The natural gas industry would be hit with as much as $420 million in costs in 2025 if proposals issued Tuesday by the Environmental Protection Agency (EPA) to cut methane emissions are adopted, but it would be "manageable," and U.S. production levels aren't likely to be impacted by the EPA rules, according to analysts.
Finding and repairing leaks, capturing natural gas from the completion of hydraulically fractured oil wells, and limiting emissions from new and modified pneumatic pumps and equipment used at transmission compressor stations would cut methane emissions by as much as 400,000 short tons by 2025, EPA said in its proposal (see Daily GPI, Aug. 18). The "commonsense measures" would reduce up to 180,000 tons of ozone-forming volatile organic compounds in 2025, along with 1,900 to 2,500 tons of air toxics, the agency said. The proposed rules would yield estimated net climate benefits of $120-150 million in 2025.
But there would be costs to the industry, too -- as much as $420 million in 2025, assuming 16-19 Bcf is recovered from implementation of the standards, according to Barclays analysts Nicholas Potter and Michael Cohen.
"We see these new standards as manageable from a cost perspective and unlikely to materially affect natural gas production levels in the U.S," the analysts wrote in a note Wednesday. "A number of technologies are currently in use that have the ability to limit methane emissions. Most of these have relatively reasonable upfront costs and, depending on natural gas price levels, payback periods below three years. New regulations will increase compliance costs for companies, but we do not see these as being large enough to take certain production volumes from the market."
Other analysts are forecasting trouble for smaller drilling companies already hamstrung by low commodity prices.
"In a low oil and gas price environment, every penny counts," said Oppenheimer & Co. analyst Fadel Gheit. Small companies could be swamped by costs associated with EPA's proposed rules, Gheit added.
In Colorado, where the industry and environmental groups have worked together to address some energy issues (see Daily GPI, Aug. 7, 2014), Gov. John Hickenlooper said EPA's proposal isn't likely to interfere with steps the state has taken to strike a balance between the need for a healthy oil and gas industry and concerns about health, safety and the environment.
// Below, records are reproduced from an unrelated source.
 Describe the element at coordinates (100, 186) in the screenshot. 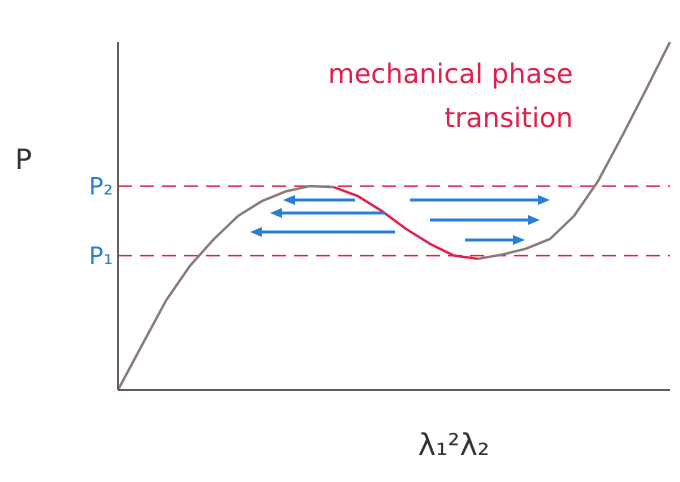

I see `ref-line-label: P₂` at that location.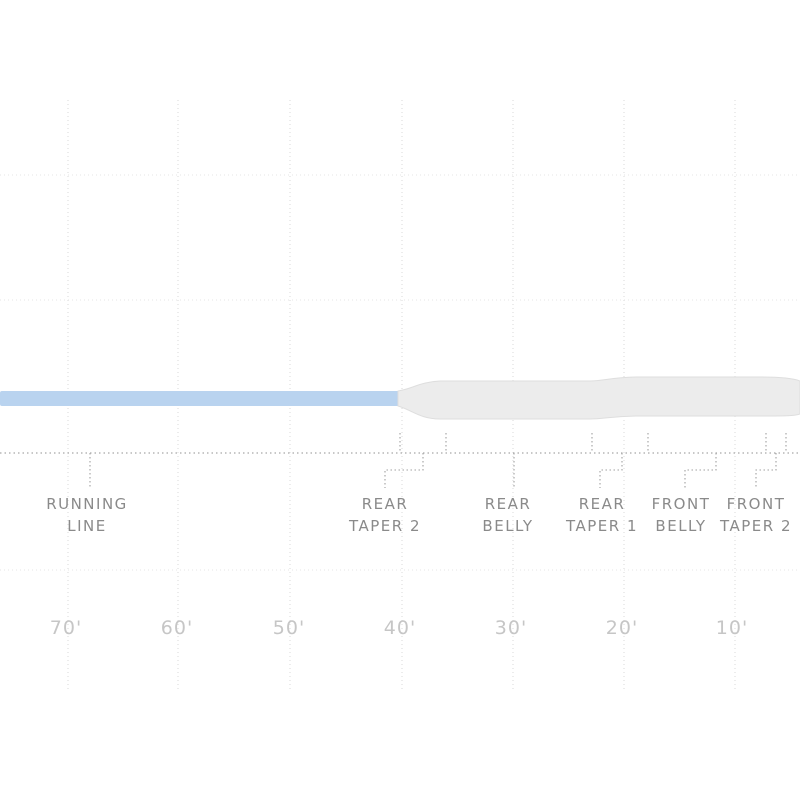 The image size is (800, 800). I want to click on distance-label: 30', so click(511, 628). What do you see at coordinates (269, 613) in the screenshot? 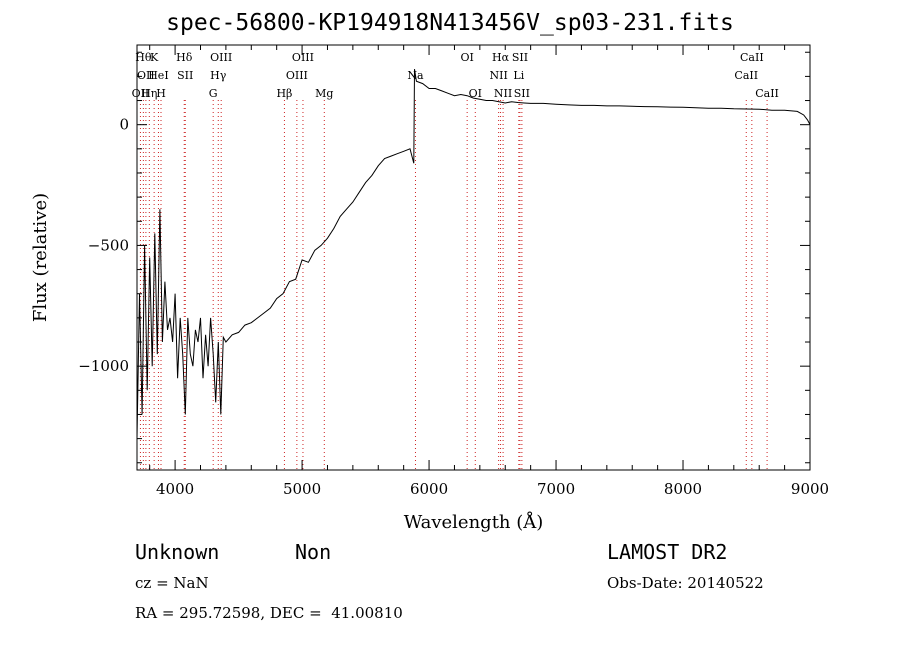
I see `coordinates: RA = 295.72598, DEC = 41.00810` at bounding box center [269, 613].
"Colorado is a model demonstrating the success that can come from collaboration and hard work," Hickenlooper said. "As a result of tough discussions between industry leaders, the environmental community, and other relevant stakeholders, we became the first state in the country over a year ago to directly regulate methane emissions." Major producers in the state "have been generally supportive of the implementation" of the regulation, according to Potter and Cohen.
Industry groups have said the regulations are unnecessary and could add to natural gas costs. "The oil and gas industry is leading the charge in reducing methane," said Jack Gerard, president of the American Petroleum Institute. "The last thing we need is more duplicative and costly regulation that could increase the cost of energy for Americans."
Tuesday's proposals are among a number of actions that will help the nation reach the Obama administration's goal of reducing the oil and gas sector's methane emissions 40-45% by 2025. The Obama administration first released a strategy to reduce methane emissions last year, giving oversight to the EPA and Department of Energy (see Daily GPI, March 28, 2014).
EPA will take comment on methane proposals for 60 days after they are published in the Federal Register. The Pipeline and Hazardous Materials Safety Administration is scheduled to propose natural gas pipeline safety standards by October, and the Bureau of Land Management is due to update standards on venting, flaring and leaks by the end of 2015.